» **Work task**:
Use the entries below and reproduce exactly the lines from the one containing "Pick the solid olive green fill style" down to the one containing "Given: Open the rocket", both of them included.

(Stored data entries)
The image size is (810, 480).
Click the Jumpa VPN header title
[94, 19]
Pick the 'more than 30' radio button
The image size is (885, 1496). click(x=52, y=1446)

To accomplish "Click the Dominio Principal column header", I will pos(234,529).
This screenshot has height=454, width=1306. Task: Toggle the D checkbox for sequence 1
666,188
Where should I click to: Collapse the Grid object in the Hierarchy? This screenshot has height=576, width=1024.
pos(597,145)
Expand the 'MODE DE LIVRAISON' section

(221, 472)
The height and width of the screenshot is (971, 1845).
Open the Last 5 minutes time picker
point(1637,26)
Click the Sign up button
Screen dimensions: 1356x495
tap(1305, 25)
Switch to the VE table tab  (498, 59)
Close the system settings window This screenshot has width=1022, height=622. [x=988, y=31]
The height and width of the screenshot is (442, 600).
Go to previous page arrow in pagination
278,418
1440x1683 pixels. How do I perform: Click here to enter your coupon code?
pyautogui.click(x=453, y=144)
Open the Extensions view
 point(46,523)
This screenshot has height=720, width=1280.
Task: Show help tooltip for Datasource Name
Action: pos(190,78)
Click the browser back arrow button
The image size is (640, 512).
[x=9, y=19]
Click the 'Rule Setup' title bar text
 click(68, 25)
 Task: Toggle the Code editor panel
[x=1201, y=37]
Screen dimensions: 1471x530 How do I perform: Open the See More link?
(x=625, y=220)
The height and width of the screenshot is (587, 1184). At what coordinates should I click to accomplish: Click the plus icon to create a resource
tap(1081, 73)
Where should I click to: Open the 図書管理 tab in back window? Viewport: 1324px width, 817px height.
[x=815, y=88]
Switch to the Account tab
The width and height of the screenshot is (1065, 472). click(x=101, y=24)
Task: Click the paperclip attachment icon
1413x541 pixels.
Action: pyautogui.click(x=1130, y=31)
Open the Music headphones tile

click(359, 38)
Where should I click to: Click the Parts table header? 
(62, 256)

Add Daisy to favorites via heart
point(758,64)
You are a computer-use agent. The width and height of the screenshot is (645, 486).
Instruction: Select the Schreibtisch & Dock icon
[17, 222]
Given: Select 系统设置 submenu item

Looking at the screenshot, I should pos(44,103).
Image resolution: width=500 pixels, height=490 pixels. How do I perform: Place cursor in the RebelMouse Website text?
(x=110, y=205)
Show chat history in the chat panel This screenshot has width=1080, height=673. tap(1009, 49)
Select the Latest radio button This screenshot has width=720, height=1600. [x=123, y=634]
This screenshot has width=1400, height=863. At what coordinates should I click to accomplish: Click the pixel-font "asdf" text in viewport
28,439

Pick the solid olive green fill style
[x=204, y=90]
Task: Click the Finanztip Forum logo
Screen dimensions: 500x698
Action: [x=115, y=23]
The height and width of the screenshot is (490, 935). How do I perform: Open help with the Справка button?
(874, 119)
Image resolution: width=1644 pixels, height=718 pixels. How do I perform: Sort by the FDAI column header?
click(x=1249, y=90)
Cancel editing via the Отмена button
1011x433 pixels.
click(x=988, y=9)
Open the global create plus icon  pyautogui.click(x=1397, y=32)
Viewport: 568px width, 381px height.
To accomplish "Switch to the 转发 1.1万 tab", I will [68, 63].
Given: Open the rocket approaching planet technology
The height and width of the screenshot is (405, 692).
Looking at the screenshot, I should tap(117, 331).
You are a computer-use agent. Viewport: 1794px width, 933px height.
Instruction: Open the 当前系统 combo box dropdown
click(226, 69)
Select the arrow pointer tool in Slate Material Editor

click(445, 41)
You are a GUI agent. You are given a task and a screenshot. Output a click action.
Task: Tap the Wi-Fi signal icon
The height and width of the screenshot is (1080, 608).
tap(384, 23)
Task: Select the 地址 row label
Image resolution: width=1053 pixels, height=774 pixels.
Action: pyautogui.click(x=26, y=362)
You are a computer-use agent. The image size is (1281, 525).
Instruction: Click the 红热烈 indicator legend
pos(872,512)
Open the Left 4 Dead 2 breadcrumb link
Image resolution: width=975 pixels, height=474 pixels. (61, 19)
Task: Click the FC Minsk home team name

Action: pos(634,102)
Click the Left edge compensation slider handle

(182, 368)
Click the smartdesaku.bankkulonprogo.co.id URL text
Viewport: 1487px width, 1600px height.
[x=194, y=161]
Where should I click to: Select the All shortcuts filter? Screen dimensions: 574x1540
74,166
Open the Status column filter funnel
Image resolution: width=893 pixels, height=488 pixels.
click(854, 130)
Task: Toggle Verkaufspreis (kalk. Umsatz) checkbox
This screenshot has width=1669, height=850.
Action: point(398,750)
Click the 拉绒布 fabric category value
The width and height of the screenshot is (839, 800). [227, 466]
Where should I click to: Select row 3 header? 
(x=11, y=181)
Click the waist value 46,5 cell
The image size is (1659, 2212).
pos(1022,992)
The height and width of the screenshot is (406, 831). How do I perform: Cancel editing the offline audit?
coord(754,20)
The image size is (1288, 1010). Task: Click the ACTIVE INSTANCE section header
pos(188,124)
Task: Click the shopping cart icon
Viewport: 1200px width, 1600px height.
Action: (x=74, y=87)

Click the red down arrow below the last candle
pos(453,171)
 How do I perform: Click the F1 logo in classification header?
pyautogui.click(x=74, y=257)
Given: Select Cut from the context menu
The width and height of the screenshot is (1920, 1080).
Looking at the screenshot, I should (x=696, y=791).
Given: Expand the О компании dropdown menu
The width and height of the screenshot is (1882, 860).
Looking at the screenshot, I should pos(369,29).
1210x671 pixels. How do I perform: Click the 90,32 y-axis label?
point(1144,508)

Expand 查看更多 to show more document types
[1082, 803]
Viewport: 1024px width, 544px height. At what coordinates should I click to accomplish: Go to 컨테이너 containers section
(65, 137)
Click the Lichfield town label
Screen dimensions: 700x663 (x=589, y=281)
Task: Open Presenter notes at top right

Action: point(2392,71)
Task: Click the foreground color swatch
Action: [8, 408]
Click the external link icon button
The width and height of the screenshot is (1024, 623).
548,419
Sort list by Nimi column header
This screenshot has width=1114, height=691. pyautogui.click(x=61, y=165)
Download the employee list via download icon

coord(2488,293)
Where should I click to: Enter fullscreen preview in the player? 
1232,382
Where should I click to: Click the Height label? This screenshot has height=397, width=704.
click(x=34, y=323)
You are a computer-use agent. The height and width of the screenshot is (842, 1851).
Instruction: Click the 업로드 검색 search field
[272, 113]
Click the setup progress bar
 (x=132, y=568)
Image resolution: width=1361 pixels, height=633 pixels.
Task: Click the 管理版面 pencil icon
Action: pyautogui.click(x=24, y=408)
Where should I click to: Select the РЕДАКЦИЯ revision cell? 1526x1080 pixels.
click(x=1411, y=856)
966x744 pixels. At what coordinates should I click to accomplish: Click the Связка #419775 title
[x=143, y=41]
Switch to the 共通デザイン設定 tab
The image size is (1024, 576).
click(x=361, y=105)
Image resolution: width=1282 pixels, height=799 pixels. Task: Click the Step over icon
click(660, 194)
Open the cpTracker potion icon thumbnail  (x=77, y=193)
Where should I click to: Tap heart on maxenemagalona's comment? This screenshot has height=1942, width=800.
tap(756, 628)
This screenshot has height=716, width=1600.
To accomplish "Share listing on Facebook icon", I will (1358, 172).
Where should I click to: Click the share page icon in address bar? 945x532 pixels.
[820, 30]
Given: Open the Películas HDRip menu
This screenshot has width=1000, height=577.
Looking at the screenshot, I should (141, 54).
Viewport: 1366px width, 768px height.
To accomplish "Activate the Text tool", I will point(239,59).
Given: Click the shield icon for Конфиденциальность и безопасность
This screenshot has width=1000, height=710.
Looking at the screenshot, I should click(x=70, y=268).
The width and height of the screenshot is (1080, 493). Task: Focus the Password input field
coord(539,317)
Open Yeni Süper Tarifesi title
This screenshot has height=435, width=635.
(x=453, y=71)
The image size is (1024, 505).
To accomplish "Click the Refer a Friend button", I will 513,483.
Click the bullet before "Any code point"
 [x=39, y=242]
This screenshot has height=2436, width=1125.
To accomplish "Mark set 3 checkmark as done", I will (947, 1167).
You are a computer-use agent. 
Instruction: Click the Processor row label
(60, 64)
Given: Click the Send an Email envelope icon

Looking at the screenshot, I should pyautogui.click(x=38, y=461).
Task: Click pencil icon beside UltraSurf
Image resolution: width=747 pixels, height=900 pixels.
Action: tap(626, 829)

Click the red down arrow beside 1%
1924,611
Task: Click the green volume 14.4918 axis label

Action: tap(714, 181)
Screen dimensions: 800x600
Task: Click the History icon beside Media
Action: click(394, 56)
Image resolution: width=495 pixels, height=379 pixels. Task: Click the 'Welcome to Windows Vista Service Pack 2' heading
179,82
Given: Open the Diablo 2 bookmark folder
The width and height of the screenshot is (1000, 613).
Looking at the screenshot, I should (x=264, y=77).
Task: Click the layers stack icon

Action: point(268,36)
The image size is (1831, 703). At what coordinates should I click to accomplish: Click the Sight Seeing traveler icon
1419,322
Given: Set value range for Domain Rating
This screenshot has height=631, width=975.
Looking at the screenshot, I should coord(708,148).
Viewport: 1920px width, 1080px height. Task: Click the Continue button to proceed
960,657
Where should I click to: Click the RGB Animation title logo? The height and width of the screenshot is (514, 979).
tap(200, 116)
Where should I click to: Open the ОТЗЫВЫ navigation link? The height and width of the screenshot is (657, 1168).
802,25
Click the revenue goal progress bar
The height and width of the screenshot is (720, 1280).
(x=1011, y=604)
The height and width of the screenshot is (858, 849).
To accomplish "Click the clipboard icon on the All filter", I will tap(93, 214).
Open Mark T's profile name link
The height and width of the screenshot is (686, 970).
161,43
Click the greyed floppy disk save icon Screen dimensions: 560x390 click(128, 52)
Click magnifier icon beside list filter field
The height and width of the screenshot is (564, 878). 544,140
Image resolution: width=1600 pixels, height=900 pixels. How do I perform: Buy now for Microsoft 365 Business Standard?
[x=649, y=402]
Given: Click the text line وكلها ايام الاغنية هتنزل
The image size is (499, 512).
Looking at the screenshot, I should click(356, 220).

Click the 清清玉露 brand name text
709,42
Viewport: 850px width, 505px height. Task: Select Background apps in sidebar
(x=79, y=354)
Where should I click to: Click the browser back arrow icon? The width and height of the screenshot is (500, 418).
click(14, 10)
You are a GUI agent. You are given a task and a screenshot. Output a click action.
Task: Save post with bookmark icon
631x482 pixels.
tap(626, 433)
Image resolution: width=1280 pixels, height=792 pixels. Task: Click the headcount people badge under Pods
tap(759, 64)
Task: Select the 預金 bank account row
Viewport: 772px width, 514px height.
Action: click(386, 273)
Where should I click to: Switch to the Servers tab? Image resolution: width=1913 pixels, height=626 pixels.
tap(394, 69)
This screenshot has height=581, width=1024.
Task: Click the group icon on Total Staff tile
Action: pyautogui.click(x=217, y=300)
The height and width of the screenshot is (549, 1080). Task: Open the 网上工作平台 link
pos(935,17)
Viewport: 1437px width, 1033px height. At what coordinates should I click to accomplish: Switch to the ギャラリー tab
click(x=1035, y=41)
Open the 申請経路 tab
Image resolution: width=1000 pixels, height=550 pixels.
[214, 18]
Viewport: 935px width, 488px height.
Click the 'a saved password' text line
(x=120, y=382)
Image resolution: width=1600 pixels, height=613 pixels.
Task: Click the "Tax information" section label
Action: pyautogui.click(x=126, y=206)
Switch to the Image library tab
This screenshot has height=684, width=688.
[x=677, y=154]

» **Task result**:
Pick the solid olive green fill style
[x=204, y=90]
Task: Click the Finanztip Forum logo
Screen dimensions: 500x698
Action: [x=115, y=23]
The height and width of the screenshot is (490, 935). How do I perform: Open help with the Справка button?
(874, 119)
Image resolution: width=1644 pixels, height=718 pixels. How do I perform: Sort by the FDAI column header?
click(x=1249, y=90)
Cancel editing via the Отмена button
1011x433 pixels.
click(x=988, y=9)
Open the global create plus icon  pyautogui.click(x=1397, y=32)
Viewport: 568px width, 381px height.
To accomplish "Switch to the 转发 1.1万 tab", I will [68, 63].
Given: Open the rocket approaching planet technology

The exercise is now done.